(Word and item position data)
============
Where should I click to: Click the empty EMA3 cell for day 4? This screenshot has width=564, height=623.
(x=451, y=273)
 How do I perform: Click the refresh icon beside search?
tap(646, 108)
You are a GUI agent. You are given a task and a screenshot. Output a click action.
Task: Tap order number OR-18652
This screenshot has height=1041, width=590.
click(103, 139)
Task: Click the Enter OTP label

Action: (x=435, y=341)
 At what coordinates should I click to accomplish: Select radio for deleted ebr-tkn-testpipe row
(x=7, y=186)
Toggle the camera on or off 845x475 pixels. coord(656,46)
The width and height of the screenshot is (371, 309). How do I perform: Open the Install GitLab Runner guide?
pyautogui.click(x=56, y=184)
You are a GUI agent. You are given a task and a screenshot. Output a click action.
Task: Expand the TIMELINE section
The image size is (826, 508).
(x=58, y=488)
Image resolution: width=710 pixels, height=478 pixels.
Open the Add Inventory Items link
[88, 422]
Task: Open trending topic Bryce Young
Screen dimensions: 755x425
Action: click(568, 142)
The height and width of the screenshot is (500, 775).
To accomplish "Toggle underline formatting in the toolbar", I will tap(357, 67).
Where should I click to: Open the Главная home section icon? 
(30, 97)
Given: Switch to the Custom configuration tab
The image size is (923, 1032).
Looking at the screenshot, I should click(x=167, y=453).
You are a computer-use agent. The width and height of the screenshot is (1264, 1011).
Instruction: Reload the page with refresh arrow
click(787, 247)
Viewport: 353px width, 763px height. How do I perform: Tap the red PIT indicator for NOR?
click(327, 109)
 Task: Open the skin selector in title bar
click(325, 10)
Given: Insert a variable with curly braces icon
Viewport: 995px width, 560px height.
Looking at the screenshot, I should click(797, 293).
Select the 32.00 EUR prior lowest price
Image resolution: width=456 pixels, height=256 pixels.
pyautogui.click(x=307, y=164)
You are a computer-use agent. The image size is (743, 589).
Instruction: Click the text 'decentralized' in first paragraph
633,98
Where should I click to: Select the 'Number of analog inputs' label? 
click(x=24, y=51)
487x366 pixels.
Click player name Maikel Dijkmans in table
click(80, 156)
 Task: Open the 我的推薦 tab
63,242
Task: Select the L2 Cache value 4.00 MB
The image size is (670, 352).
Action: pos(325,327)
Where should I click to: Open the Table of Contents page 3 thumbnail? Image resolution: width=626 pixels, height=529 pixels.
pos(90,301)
============
- **Written instruction**:
Could you write out all the records again, replacing "Where should I click to" with "Which spot should I click to" and leaving everything else unchanged?

- **Correct response**:
Which spot should I click to: Click the empty EMA3 cell for day 4? This screenshot has width=564, height=623.
(x=451, y=273)
 How do I perform: Click the refresh icon beside search?
tap(646, 108)
You are a GUI agent. You are given a task and a screenshot. Output a click action.
Task: Tap order number OR-18652
This screenshot has height=1041, width=590.
click(103, 139)
Task: Click the Enter OTP label

Action: (x=435, y=341)
 At what coordinates should I click to accomplish: Select radio for deleted ebr-tkn-testpipe row
(x=7, y=186)
Toggle the camera on or off 845x475 pixels. coord(656,46)
The width and height of the screenshot is (371, 309). How do I perform: Open the Install GitLab Runner guide?
pyautogui.click(x=56, y=184)
You are a GUI agent. You are given a task and a screenshot. Output a click action.
Task: Expand the TIMELINE section
The image size is (826, 508).
(x=58, y=488)
Image resolution: width=710 pixels, height=478 pixels.
Open the Add Inventory Items link
[88, 422]
Task: Open trending topic Bryce Young
Screen dimensions: 755x425
Action: click(568, 142)
The height and width of the screenshot is (500, 775).
To accomplish "Toggle underline formatting in the toolbar", I will tap(357, 67).
Which spot should I click to: Open the Главная home section icon? 
(30, 97)
Given: Switch to the Custom configuration tab
The image size is (923, 1032).
Looking at the screenshot, I should click(x=167, y=453).
You are a computer-use agent. The width and height of the screenshot is (1264, 1011).
Instruction: Reload the page with refresh arrow
click(787, 247)
Viewport: 353px width, 763px height. How do I perform: Tap the red PIT indicator for NOR?
click(327, 109)
 Task: Open the skin selector in title bar
click(325, 10)
Given: Insert a variable with curly braces icon
Viewport: 995px width, 560px height.
Looking at the screenshot, I should click(797, 293).
Select the 32.00 EUR prior lowest price
Image resolution: width=456 pixels, height=256 pixels.
pyautogui.click(x=307, y=164)
You are a computer-use agent. The image size is (743, 589).
Instruction: Click the text 'decentralized' in first paragraph
633,98
Which spot should I click to: Select the 'Number of analog inputs' label? 
click(x=24, y=51)
487x366 pixels.
Click player name Maikel Dijkmans in table
click(80, 156)
 Task: Open the 我的推薦 tab
63,242
Task: Select the L2 Cache value 4.00 MB
The image size is (670, 352).
Action: pos(325,327)
Which spot should I click to: Open the Table of Contents page 3 thumbnail? Image resolution: width=626 pixels, height=529 pixels.
pos(90,301)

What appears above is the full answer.